Священник дошёл до имён из записок, а клир на хорах запел, унося прихожан с собою в водоворот небесной музыки:
— Господи, помилуй.
К концу службы дети, устав находиться около родителей, стали ходить по храму, обходя верующих, словно деревья в лесу. Когда погасили свет, они стали бегать друг за другом, улыбаясь друг другу и взрослым. Вот вновь вспыхнула большая люстра и храм залился благодатным светом, в глазах малышни вспыхнули огонёчки радости. Рядом молодая женщина в узкой юбке и с ребёнком на руках долго прикладывалась к иконе Богоматери, что-то безмолвно шепча, то ли ища защиту, то ли спасение для маленького.

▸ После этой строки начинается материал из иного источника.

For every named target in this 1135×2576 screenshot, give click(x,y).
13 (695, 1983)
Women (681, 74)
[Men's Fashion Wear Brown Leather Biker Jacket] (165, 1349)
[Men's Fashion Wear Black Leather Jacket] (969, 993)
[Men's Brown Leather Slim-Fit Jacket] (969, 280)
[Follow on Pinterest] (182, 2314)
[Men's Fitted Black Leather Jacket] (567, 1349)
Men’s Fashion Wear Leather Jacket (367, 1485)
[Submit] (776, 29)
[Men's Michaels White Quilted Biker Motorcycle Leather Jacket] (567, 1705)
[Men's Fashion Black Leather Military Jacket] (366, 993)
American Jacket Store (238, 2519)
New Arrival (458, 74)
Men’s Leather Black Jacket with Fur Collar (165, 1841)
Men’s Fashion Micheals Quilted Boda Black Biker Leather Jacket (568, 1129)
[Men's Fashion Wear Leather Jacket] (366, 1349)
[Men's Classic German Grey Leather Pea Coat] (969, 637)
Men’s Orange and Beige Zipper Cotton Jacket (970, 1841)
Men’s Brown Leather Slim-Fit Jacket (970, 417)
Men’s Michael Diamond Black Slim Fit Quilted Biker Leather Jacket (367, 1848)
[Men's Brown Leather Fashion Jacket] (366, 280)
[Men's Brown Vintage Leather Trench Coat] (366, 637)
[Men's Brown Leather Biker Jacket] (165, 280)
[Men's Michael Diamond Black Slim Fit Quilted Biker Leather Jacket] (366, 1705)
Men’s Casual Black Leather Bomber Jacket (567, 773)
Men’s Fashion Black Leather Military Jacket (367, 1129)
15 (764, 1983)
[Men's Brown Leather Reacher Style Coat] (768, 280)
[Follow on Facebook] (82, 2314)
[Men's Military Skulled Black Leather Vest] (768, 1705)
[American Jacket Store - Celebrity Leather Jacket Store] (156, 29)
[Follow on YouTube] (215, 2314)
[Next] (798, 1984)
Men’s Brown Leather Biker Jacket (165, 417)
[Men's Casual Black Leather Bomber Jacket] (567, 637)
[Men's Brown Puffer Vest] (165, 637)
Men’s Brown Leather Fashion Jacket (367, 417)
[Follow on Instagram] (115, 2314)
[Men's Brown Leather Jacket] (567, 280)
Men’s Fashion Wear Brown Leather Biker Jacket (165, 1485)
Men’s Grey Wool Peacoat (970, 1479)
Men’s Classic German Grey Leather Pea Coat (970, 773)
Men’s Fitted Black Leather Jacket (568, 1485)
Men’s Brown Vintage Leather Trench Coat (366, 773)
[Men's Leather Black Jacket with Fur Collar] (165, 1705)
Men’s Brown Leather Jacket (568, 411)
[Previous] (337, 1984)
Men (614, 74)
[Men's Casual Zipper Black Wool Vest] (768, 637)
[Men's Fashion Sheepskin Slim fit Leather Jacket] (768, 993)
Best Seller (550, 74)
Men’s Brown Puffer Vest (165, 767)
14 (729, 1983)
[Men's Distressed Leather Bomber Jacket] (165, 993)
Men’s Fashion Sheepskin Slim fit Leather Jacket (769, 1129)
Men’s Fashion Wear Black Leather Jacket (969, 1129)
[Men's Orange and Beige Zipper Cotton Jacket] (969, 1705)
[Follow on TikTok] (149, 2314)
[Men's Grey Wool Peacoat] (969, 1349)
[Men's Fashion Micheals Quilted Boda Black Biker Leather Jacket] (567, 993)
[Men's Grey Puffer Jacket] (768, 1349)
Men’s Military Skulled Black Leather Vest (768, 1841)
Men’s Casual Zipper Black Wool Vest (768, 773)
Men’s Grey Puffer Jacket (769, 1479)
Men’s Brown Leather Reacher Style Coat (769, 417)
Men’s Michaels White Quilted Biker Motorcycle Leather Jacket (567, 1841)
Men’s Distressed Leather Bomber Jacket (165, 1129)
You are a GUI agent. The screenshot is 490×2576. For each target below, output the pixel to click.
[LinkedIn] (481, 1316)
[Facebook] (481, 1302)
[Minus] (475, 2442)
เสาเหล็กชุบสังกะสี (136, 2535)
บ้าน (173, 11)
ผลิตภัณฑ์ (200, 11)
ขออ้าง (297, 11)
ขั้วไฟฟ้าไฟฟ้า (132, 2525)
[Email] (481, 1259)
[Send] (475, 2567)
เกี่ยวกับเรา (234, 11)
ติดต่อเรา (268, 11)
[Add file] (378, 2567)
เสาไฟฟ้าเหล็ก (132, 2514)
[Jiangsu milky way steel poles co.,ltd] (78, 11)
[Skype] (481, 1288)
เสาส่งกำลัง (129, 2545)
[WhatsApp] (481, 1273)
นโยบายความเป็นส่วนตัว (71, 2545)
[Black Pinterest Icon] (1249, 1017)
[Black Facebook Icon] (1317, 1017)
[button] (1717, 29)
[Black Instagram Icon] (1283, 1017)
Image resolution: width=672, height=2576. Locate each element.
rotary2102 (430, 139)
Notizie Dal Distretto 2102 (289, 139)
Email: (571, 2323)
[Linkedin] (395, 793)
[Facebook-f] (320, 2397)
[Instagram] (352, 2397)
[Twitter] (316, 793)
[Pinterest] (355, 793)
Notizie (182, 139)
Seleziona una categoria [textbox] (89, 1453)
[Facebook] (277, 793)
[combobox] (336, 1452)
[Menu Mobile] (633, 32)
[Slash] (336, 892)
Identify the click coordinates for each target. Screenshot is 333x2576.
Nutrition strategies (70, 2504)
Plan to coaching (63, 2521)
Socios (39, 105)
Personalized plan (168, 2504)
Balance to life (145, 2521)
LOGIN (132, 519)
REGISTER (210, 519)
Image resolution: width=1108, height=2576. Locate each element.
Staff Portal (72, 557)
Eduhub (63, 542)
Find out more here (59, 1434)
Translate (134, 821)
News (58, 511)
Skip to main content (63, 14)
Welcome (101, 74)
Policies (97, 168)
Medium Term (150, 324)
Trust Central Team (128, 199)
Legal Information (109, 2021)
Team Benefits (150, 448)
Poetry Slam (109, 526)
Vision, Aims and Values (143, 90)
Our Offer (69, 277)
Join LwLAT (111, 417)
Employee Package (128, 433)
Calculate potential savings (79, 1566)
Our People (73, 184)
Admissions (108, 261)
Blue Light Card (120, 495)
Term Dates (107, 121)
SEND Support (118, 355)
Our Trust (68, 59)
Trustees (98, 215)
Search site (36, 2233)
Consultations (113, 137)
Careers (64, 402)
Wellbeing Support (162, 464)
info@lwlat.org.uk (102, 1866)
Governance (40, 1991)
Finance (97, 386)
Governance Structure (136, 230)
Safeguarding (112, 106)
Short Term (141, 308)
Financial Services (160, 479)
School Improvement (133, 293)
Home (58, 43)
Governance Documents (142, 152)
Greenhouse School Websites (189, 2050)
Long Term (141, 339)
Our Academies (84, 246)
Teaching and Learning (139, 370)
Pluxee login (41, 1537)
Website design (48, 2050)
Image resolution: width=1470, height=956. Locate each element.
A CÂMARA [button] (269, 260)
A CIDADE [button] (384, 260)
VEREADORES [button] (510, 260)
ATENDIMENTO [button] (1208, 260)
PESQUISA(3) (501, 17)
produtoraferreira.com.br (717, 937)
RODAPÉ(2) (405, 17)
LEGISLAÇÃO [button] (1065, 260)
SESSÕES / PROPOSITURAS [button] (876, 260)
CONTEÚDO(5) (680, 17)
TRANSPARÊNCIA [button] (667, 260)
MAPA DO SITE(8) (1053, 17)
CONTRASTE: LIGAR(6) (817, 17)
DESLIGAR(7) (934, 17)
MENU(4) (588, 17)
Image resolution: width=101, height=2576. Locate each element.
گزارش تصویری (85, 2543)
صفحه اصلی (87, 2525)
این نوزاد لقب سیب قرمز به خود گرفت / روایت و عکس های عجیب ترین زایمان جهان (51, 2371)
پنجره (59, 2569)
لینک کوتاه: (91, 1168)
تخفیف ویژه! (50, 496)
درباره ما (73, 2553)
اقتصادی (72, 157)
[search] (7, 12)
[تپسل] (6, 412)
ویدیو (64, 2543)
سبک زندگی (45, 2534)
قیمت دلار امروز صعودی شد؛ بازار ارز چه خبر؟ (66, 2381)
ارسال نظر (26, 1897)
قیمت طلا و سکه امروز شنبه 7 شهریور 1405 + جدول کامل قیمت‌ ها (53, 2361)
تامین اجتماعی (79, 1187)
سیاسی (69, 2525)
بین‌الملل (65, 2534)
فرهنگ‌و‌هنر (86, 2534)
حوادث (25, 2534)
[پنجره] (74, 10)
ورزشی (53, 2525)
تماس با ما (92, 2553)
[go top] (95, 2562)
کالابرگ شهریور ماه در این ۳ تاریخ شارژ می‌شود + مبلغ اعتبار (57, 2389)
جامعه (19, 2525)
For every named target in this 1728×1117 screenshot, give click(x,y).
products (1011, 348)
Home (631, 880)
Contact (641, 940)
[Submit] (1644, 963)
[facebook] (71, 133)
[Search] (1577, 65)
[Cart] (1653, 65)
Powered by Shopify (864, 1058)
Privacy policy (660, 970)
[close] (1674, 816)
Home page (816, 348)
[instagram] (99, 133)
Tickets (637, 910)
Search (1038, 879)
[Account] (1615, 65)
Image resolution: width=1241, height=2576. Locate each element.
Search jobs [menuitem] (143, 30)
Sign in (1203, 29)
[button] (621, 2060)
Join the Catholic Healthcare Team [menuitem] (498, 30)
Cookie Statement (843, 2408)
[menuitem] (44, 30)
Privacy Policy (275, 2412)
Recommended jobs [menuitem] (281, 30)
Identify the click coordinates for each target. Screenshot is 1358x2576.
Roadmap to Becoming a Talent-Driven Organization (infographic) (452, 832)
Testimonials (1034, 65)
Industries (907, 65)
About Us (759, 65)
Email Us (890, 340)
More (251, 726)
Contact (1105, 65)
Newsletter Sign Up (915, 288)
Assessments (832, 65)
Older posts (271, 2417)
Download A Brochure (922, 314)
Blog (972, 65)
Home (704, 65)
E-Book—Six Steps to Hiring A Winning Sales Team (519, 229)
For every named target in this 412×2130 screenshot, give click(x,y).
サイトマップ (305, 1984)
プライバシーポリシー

После службы прихожане стали расходиться. Иерей приметил гостей из леса и широко улыбаясь, подошёл к ним:
— Приветствую вас. Давненько вас не видел. Вы в добром здравии, у вас всё хорошо?
— Да, отец Андрей, слава Богу. Благословите нас с Алёной.
После благословения священник предложил:
— Пойдёмте в воскресную школу, попьём чая с прихожанами и заодно пообщаемся.
— Спасибо за приглашение.
Они вышли во двор, и Алёнке захотелось, как на Пасху, бегом подняться по каменным ступеням на колокольню и, обжигая ладони верёвками, звонить во все колокола. Но праздника в тот день не водилось. К счастью, вокруг оказалось много знакомых по воскресной школе и посёлку.
Отец Андрей, несмотря на возраст, был по-юношески розовощёк, с длинной светло-русой бородой. С высоты своего немалого роста он улыбался и внимательно слушал истории прихожан, иногда что-то отвечая или благословляя. Матушка суетилась по хозяйству, и от неё ни на шаг не отходила стайка малышни.
Выкроив свободную минутку, Алёнка приблизилась к священнику.
— Отец Андрей, можно я вас кое-что спрошу? Мама сказала, что вы знаете ответ на этот вопрос.
— Я не узнаю Алёну, раньше ты спрашивала у меня всё, что желала. Наверно взрослеешь?
— Да, мне уже пятнадцатый год. Но я хотела просить вас о весьма важном для меня деле.
— Может, тогда пройдём в кабинет, чтобы тут случаем, не помешали нашему разговору?